Written exercise →
Copy out every line of the data below without changing anything.

Dataset extract →
**********

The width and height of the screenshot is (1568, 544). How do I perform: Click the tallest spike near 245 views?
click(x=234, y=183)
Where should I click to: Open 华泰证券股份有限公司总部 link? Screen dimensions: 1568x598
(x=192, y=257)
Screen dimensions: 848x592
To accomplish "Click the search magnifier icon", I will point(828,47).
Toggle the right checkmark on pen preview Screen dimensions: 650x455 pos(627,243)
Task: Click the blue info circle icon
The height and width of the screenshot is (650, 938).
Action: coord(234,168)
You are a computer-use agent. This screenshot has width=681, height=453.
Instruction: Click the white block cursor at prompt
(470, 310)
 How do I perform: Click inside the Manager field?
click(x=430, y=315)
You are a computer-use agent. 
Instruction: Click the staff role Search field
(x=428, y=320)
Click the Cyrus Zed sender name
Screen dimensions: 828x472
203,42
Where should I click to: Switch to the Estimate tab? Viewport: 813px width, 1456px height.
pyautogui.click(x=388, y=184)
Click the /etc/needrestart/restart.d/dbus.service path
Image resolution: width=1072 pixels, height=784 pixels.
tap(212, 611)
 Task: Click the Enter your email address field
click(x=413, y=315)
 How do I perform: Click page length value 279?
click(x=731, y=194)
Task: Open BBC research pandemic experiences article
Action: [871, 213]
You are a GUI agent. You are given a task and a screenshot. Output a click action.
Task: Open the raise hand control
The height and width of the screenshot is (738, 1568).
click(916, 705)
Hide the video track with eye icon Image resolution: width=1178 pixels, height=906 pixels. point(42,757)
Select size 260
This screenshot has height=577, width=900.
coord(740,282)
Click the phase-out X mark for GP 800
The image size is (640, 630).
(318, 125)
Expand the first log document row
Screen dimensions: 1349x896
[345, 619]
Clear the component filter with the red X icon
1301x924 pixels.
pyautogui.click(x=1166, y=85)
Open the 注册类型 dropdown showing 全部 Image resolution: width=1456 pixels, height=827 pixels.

**********

Answer to the task →
The width and height of the screenshot is (1568, 544). How do I perform: Click the tallest spike near 245 views?
click(x=234, y=183)
Where should I click to: Open 华泰证券股份有限公司总部 link? Screen dimensions: 1568x598
(x=192, y=257)
Screen dimensions: 848x592
To accomplish "Click the search magnifier icon", I will point(828,47).
Toggle the right checkmark on pen preview Screen dimensions: 650x455 pos(627,243)
Task: Click the blue info circle icon
The height and width of the screenshot is (650, 938).
Action: coord(234,168)
You are a computer-use agent. This screenshot has width=681, height=453.
Instruction: Click the white block cursor at prompt
(470, 310)
 How do I perform: Click inside the Manager field?
click(x=430, y=315)
You are a computer-use agent. 
Instruction: Click the staff role Search field
(x=428, y=320)
Click the Cyrus Zed sender name
Screen dimensions: 828x472
203,42
Where should I click to: Switch to the Estimate tab? Viewport: 813px width, 1456px height.
pyautogui.click(x=388, y=184)
Click the /etc/needrestart/restart.d/dbus.service path
Image resolution: width=1072 pixels, height=784 pixels.
tap(212, 611)
 Task: Click the Enter your email address field
click(x=413, y=315)
 How do I perform: Click page length value 279?
click(x=731, y=194)
Task: Open BBC research pandemic experiences article
Action: [871, 213]
You are a GUI agent. You are given a task and a screenshot. Output a click action.
Task: Open the raise hand control
The height and width of the screenshot is (738, 1568).
click(916, 705)
Hide the video track with eye icon Image resolution: width=1178 pixels, height=906 pixels. point(42,757)
Select size 260
This screenshot has height=577, width=900.
coord(740,282)
Click the phase-out X mark for GP 800
The image size is (640, 630).
(318, 125)
Expand the first log document row
Screen dimensions: 1349x896
[345, 619]
Clear the component filter with the red X icon
1301x924 pixels.
pyautogui.click(x=1166, y=85)
Open the 注册类型 dropdown showing 全部 Image resolution: width=1456 pixels, height=827 pixels.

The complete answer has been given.